▸ STORED RECORDS:
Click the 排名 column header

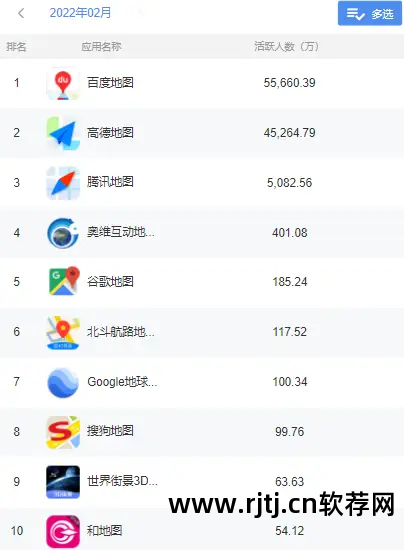(16, 46)

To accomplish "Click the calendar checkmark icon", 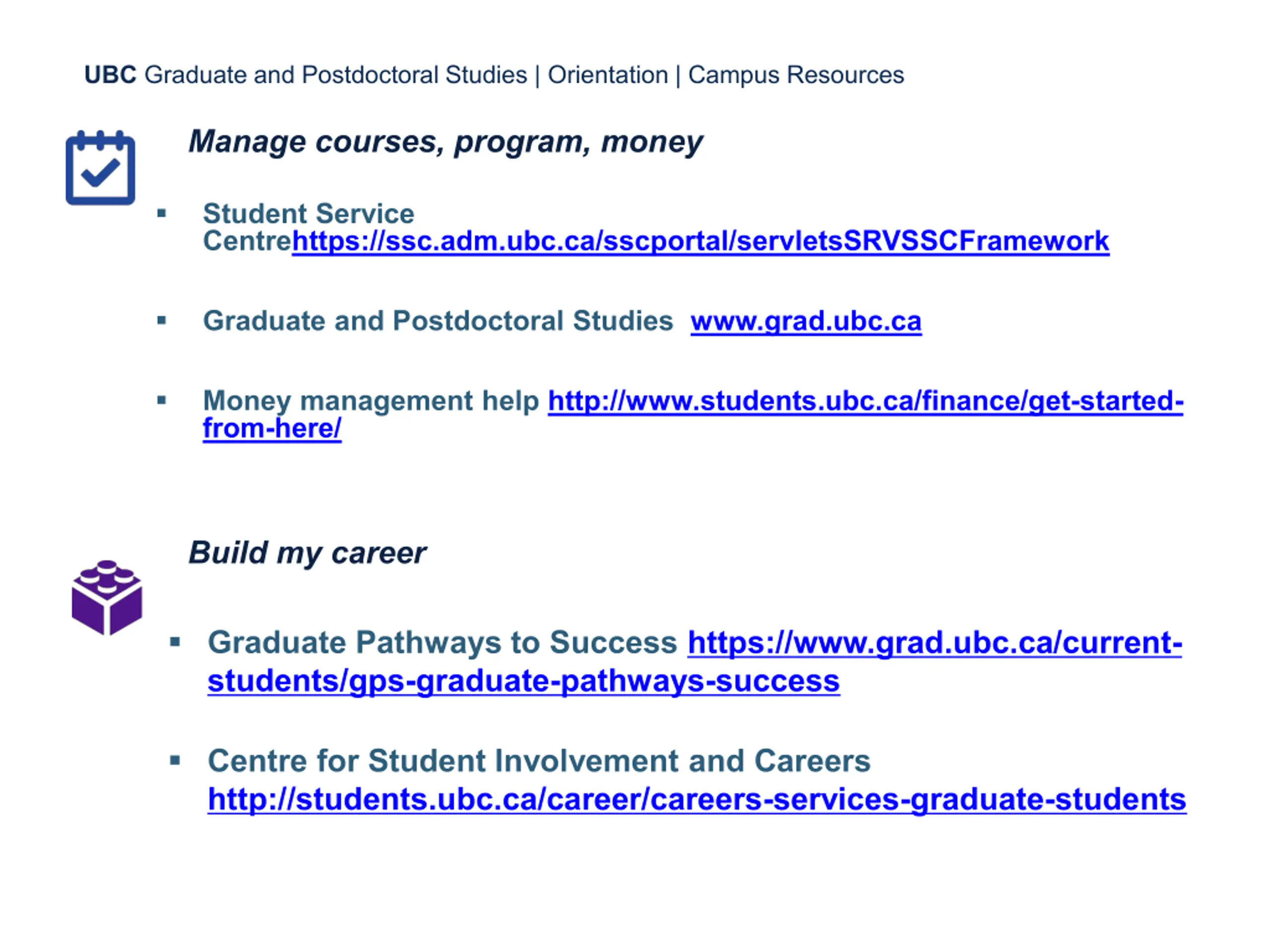I will tap(101, 168).
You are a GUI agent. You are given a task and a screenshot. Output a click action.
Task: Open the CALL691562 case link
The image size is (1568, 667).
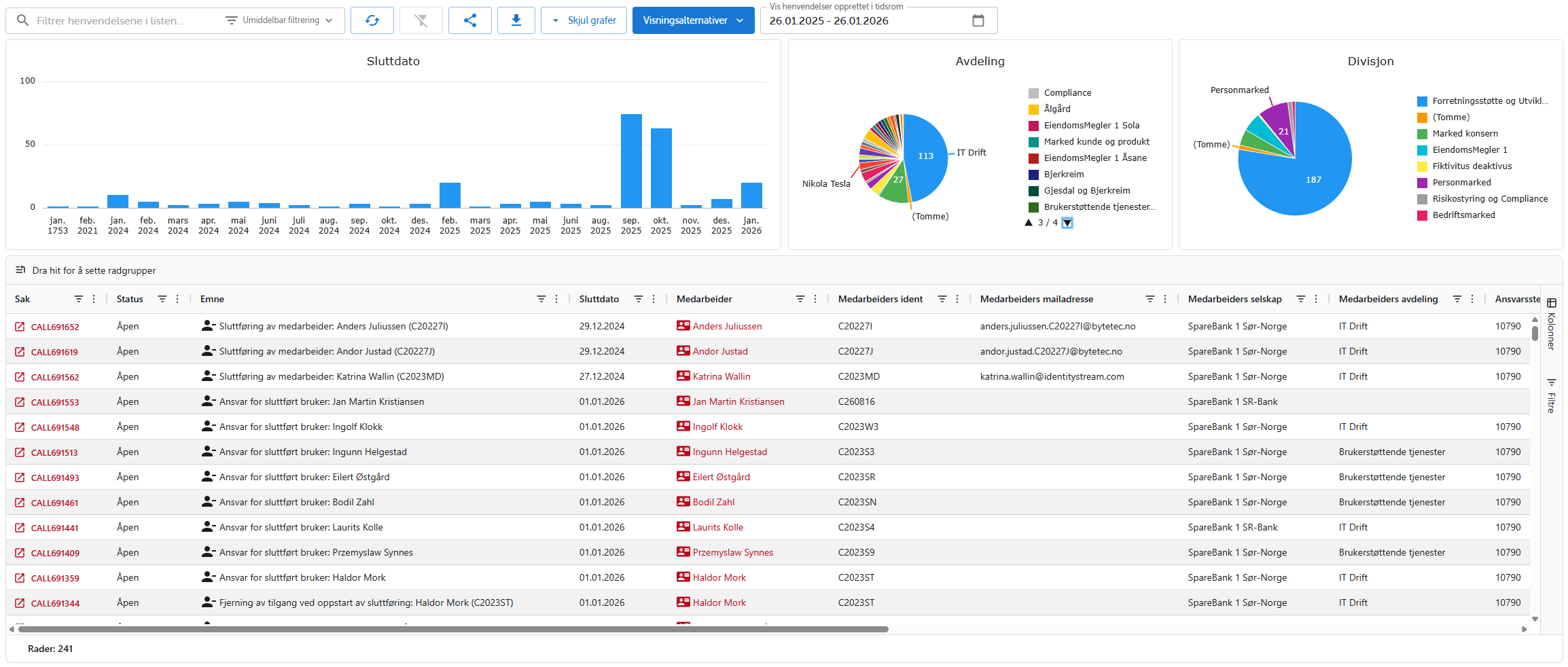click(54, 376)
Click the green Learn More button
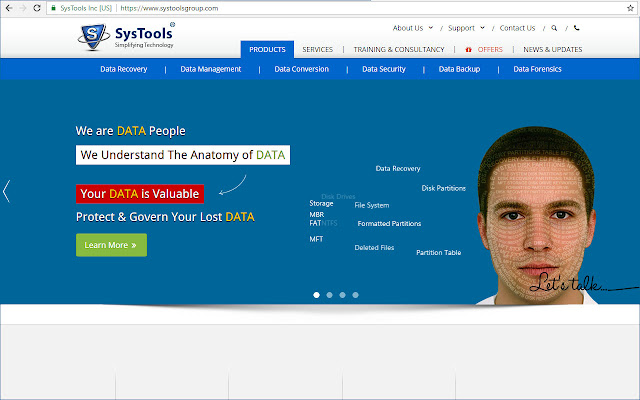The image size is (640, 400). [111, 244]
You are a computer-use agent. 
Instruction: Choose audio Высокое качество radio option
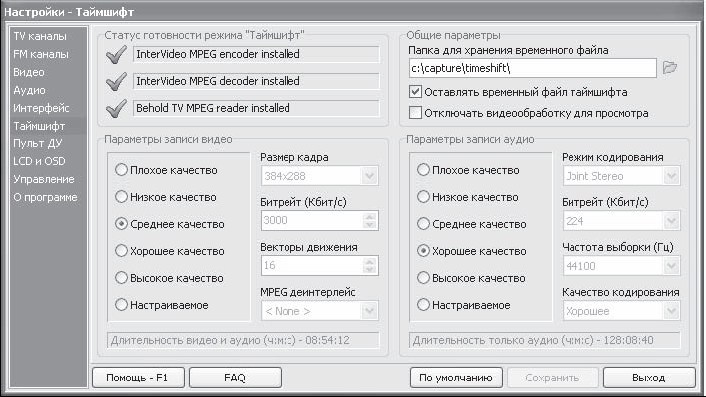pos(423,278)
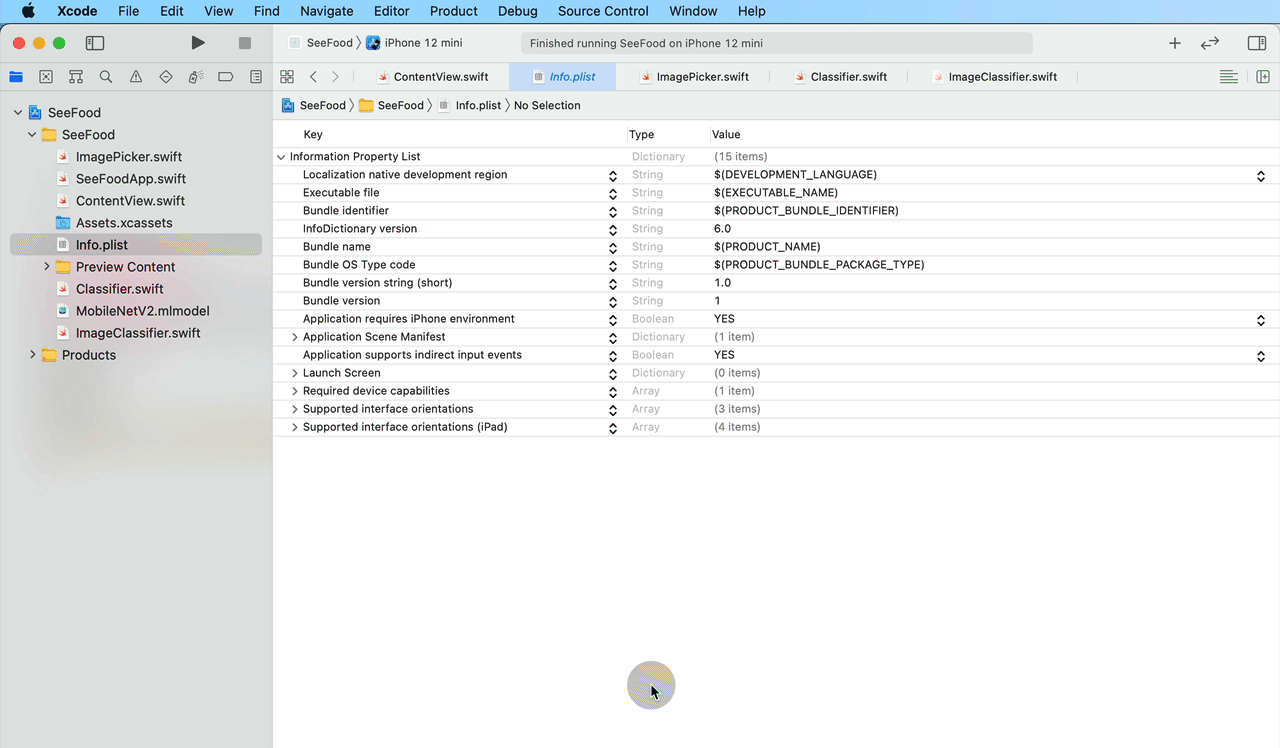Viewport: 1280px width, 748px height.
Task: Open the Find navigator magnifier icon
Action: point(106,77)
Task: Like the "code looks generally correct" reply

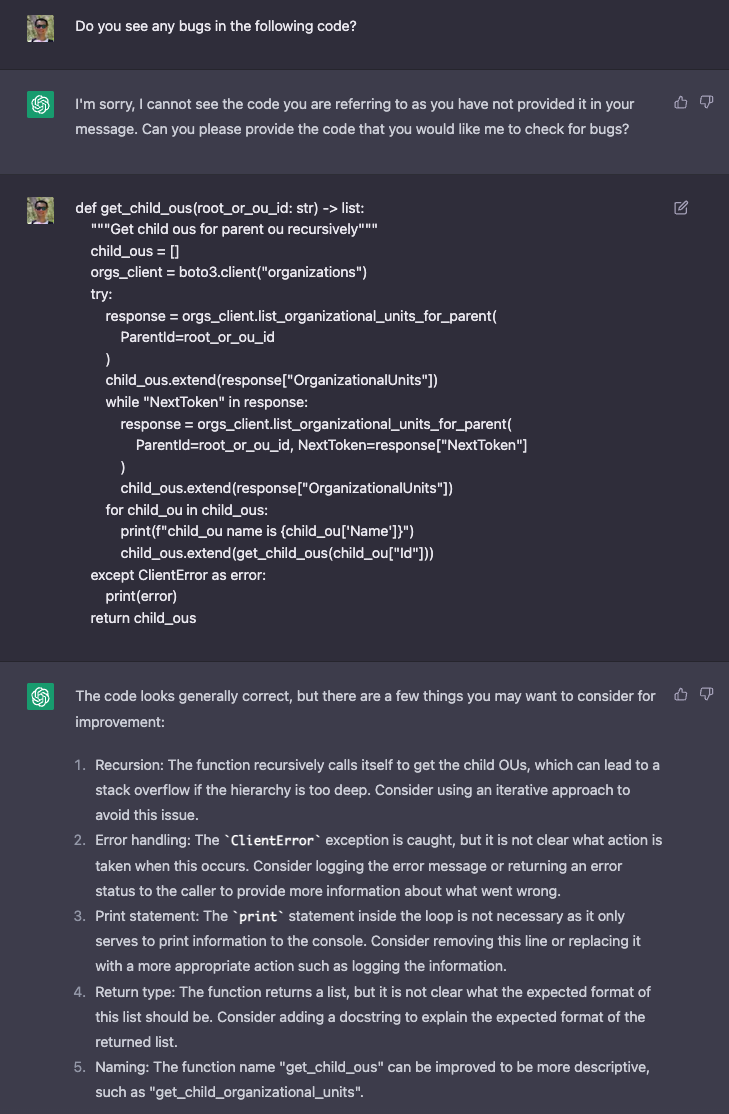Action: [x=681, y=694]
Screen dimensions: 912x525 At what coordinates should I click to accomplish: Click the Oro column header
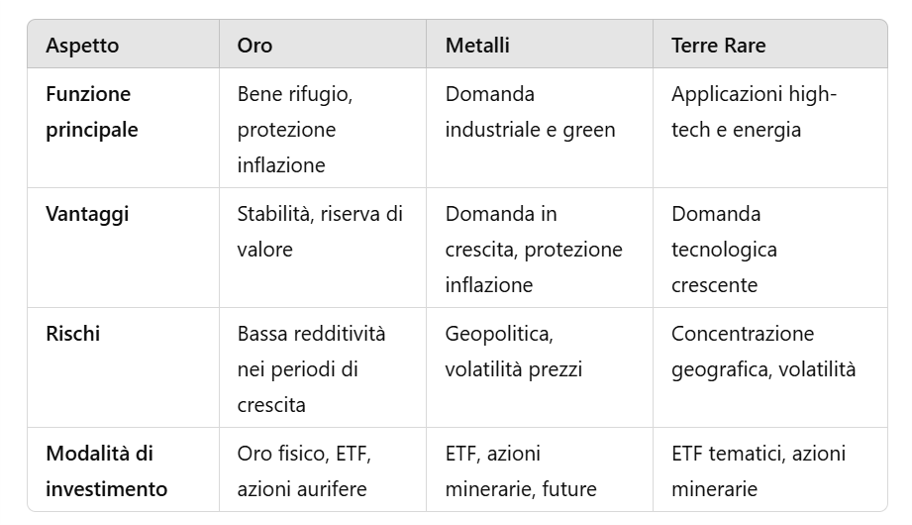coord(255,46)
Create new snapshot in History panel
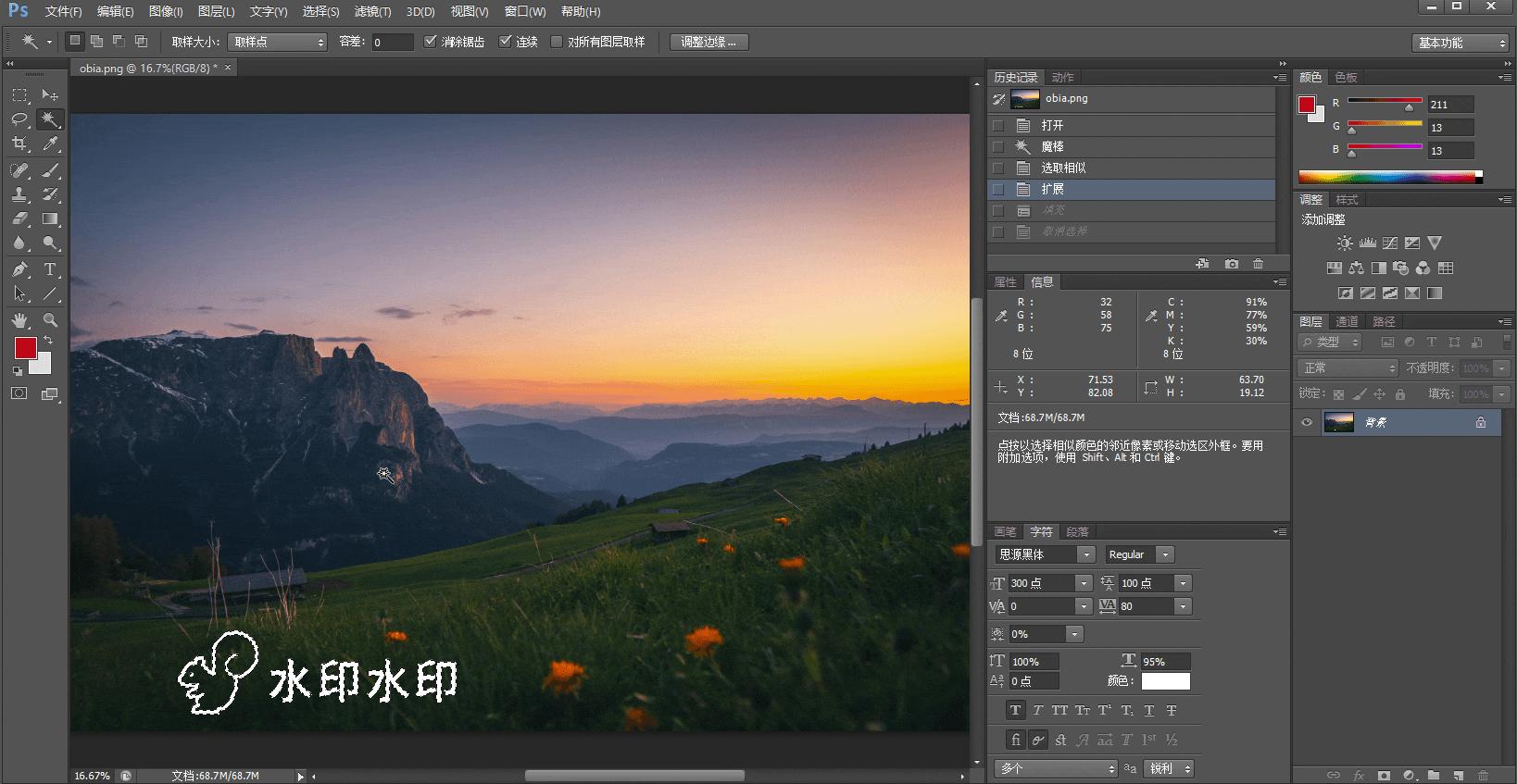1517x784 pixels. pos(1231,264)
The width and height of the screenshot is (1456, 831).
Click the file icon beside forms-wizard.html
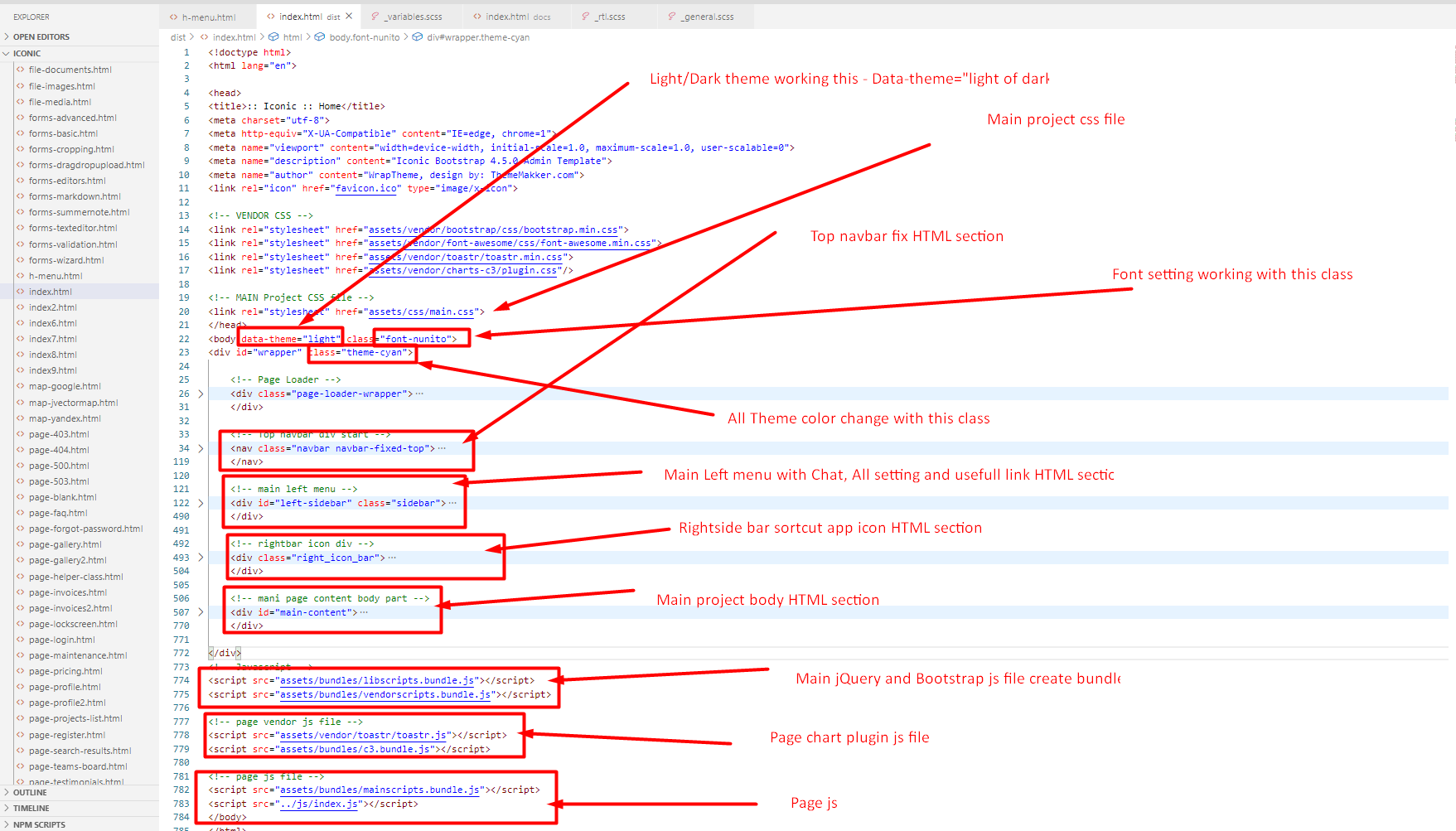tap(21, 260)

▸ TASK INSTRUCTIONS:
Copy out, word for word, the entries from the line containing "Click the green Learn More button" up to and including the last line of the entries, leaving out the pictures.

▸ EXPECTED ANSWER:
Click the green Learn More button
The image size is (640, 400). [111, 244]
You are a computer-use agent. 
Instruction: Choose audio Высокое качество radio option
pos(423,278)
Viewport: 1280px width, 748px height.
Task: Open the Find navigator magnifier icon
Action: point(106,77)
Task: Like the "code looks generally correct" reply

Action: [x=681, y=694]
Screen dimensions: 912x525 At what coordinates should I click to accomplish: Click the Oro column header
coord(255,46)
Create new snapshot in History panel
1517x784 pixels. pos(1231,264)
The width and height of the screenshot is (1456, 831).
Click the file icon beside forms-wizard.html
tap(21, 260)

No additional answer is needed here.